Market players should now be looking for long-biased trades in AEGR as soon as it manages to break out above some near-term overhead resistance at $23 a share with high volume. Keep an eye out for a sustained move or close above $23 a share with volume that reaches near or above its three-month average action of 449,761 shares. If that breakout triggers any time soon, then AEGR will set up to re-test or possibly take out its all-time high of $25.92 a share

One last stock that is currently moving within range of triggering a near-term breakout trade is Zipcar (ZIP_), which operates a car sharing network. It is providing the freedom of ‘wheels when you want them’ to more than 560,000 Zipsters. This stock has been a regular target for the bears in 2018, with its shares down by 37%.

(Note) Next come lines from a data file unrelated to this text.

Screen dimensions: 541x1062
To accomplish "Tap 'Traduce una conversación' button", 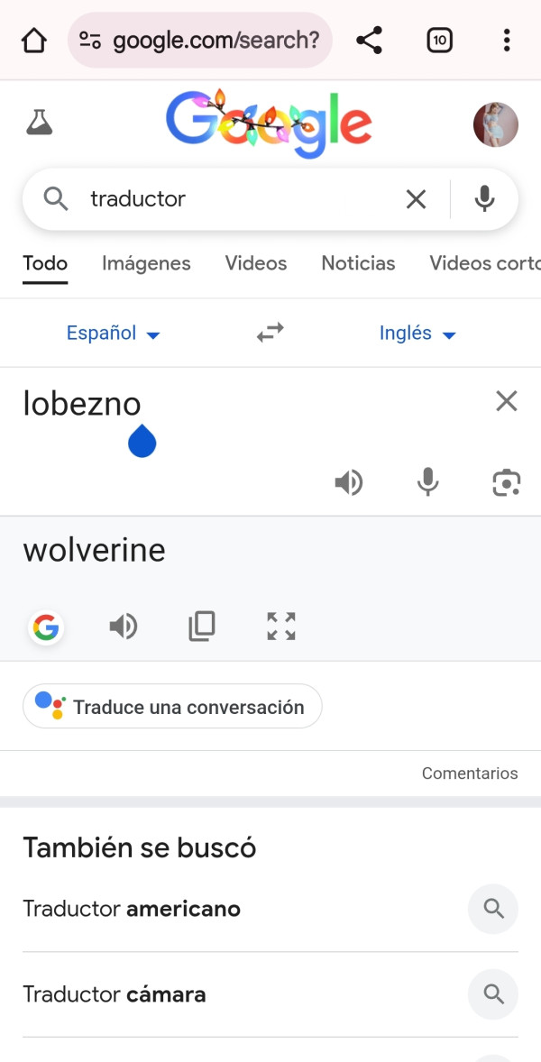I will point(172,707).
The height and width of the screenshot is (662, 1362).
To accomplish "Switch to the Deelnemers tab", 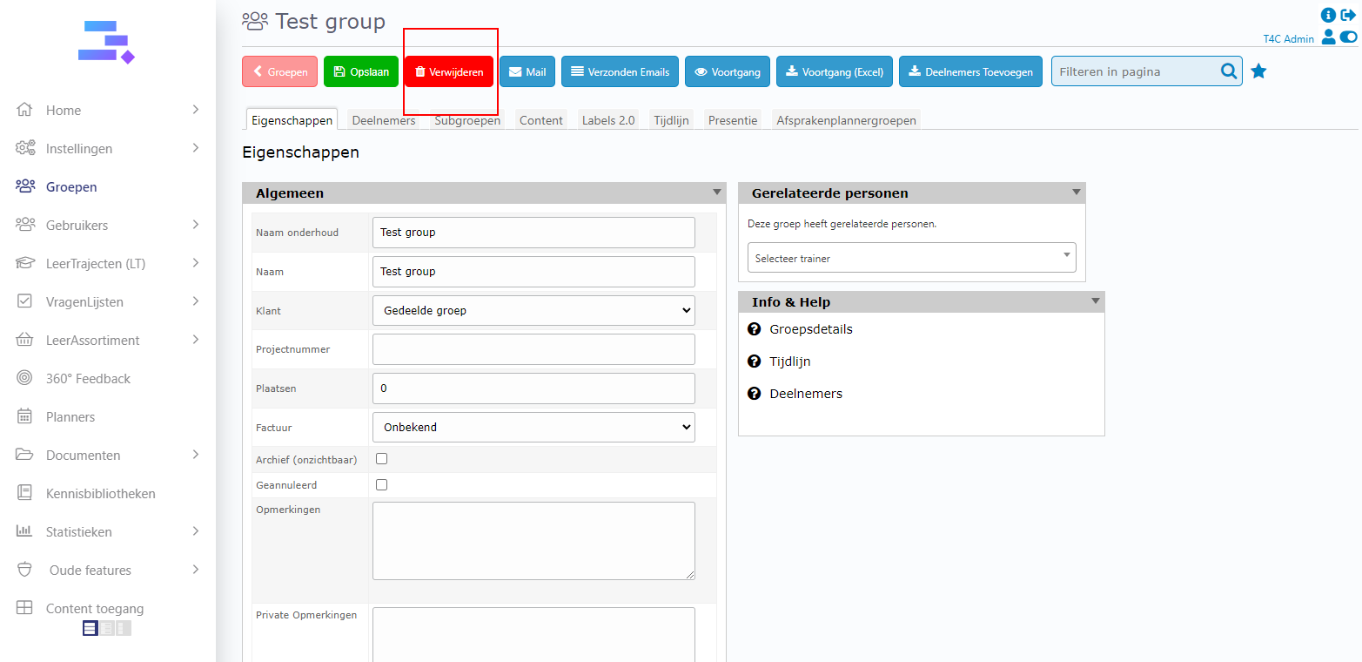I will pos(383,120).
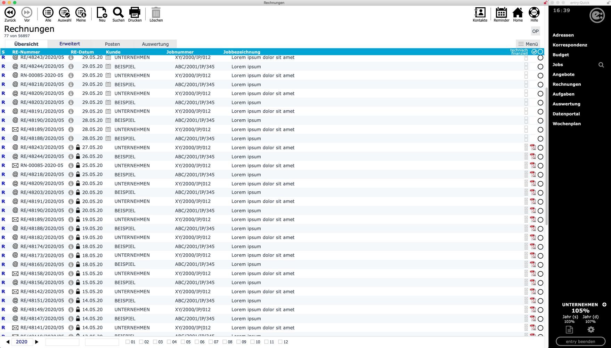Go to next year after 2020
Screen dimensions: 611x348
(x=37, y=342)
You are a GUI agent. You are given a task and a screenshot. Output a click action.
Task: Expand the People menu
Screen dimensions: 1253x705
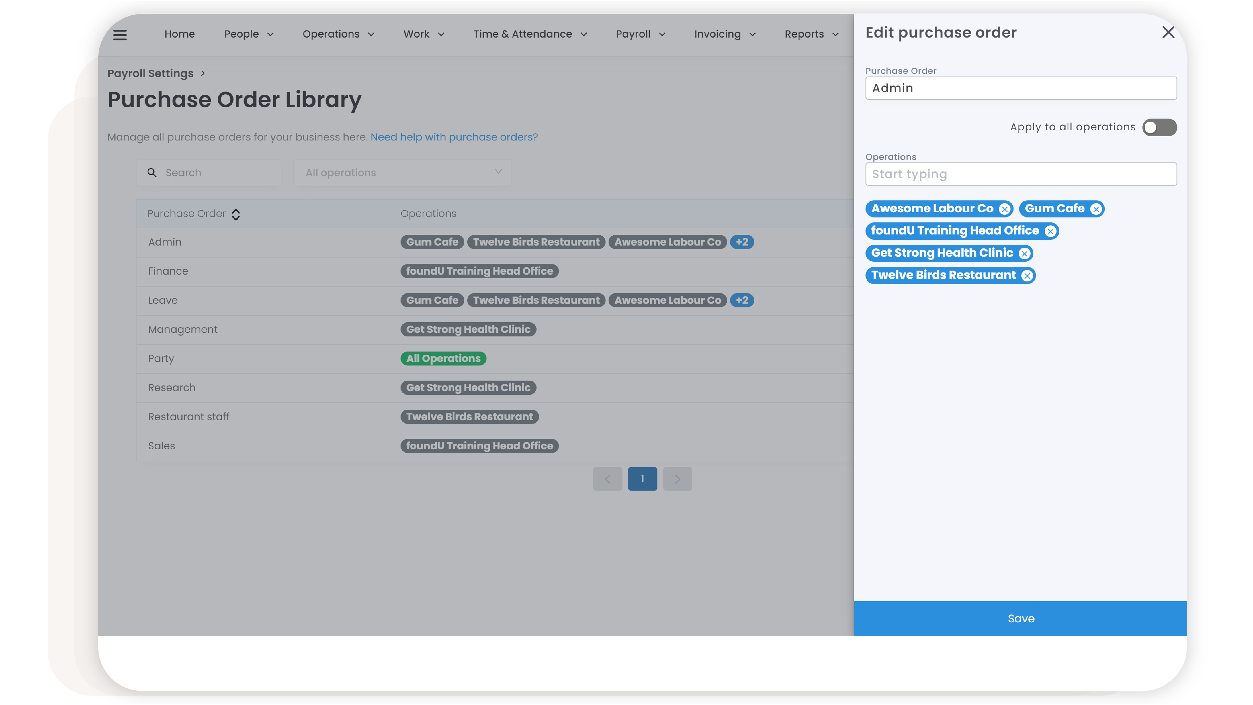point(249,34)
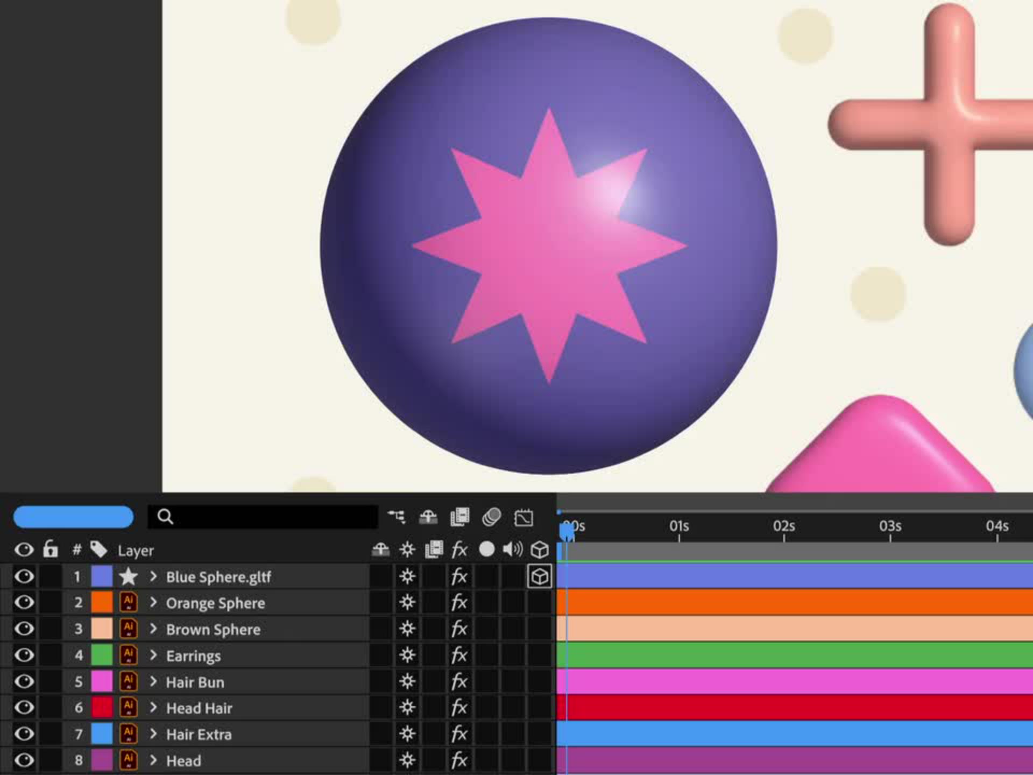Enable the motion blur icon

click(491, 517)
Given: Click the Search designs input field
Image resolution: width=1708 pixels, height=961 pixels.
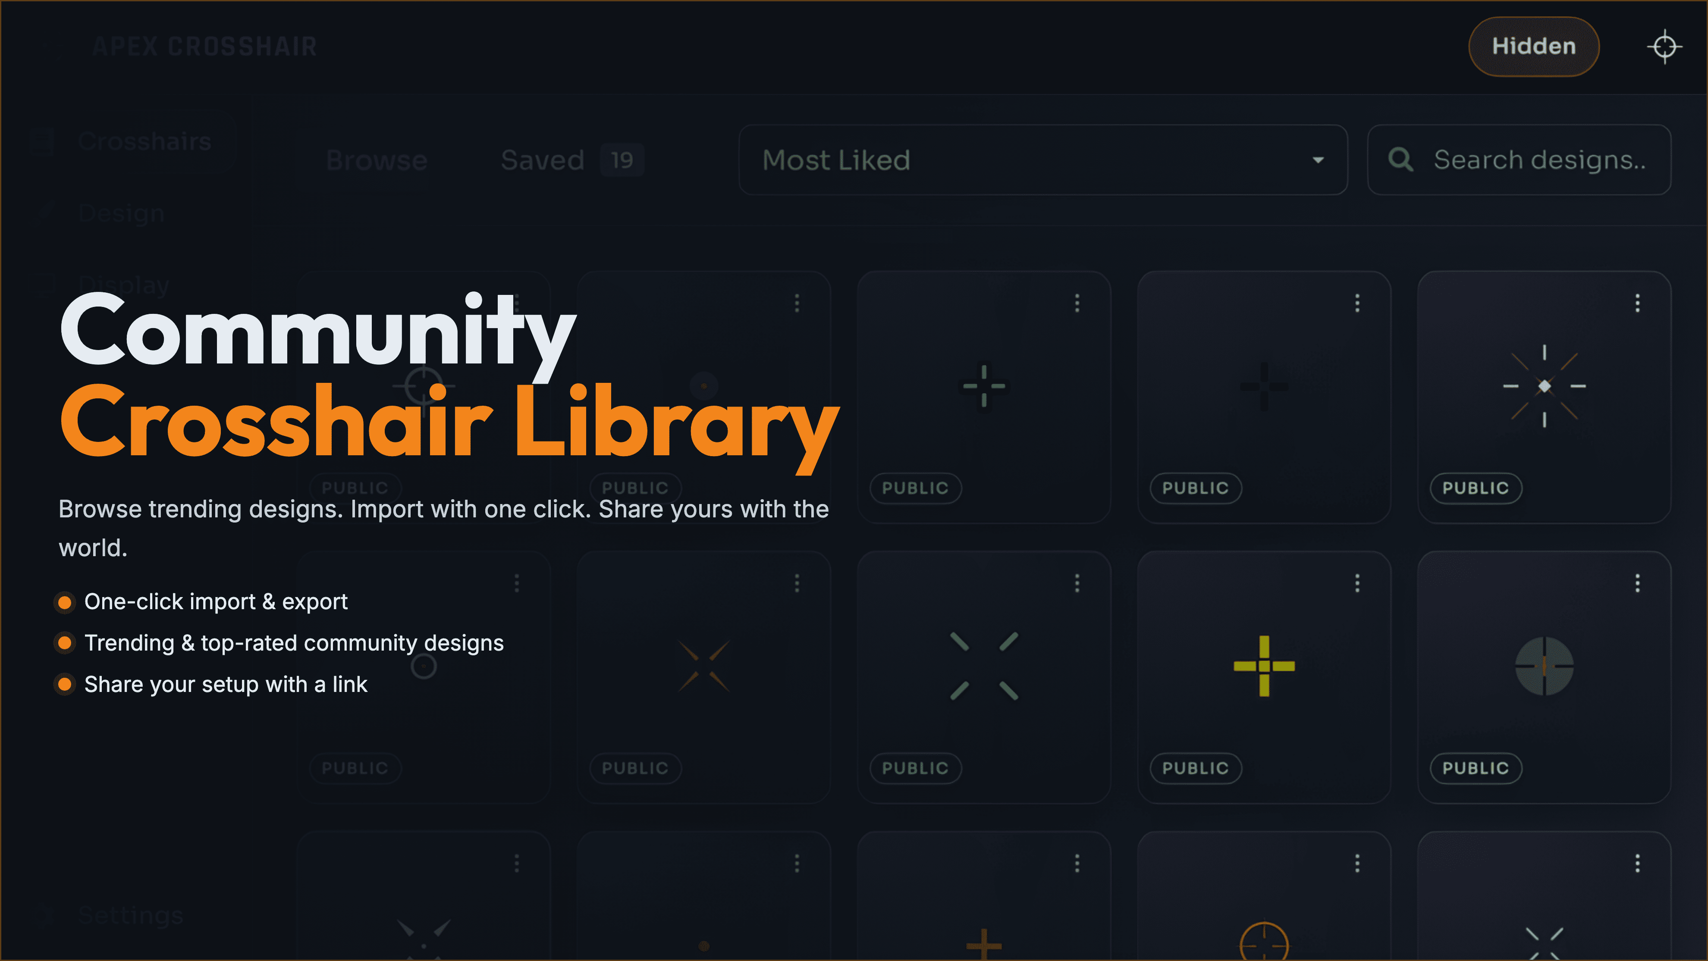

If you examine Zipcar’s data, you will notice that this stock has been strongly uptrending during recent months, with shares rocketing from a low of $5.90 to a most recent high of $8.64 a share. During that rise, shares of ZIP have mostly been making higher lows and higher highs, which would be bullish technical price action. That move has now landed ZIP within target range of triggering a near-term breakout trade.

Traders should now  know to look for long-biased trades in ZIP as soon as it is able to break out above some near-term overhead resistance levels at $8.64 to $8.69 per share with high volume. Look for it to make a sustained move or close above those level with a volume level that hits near or above its three-month average action of 350,502 shares. If this breakout triggers soon, then ZIP will set up to re-test or possibly take out its next major overhead resistance levels at $10.20 to $12 a share. And if that breakout hits, then ZIP should also move into a previous gap down zone from last August that started at around $10 a share.

Traders may look  to buy ZIP off any weakness during the period that it is trending within range of its 50-day moving average of $7.26 a share. One may also buy off strength from the time that ZIP takes out $8.64 to $8.69 a share and then simply use a stop close to $8 to $7.84 a share

Bear in mind that this stock has been heavily-shorted , since the current short interest as a percentage of the float for ZIP is 23.9%. The bears, also, have been upping their bets  from the most recent reporting period by 5.6%, which amounts to around 330,000 shares. If the breakout arrives soon, then ZIP could quickly see a monster short-squeeze as the bears rapidly move to cover some of their short positions.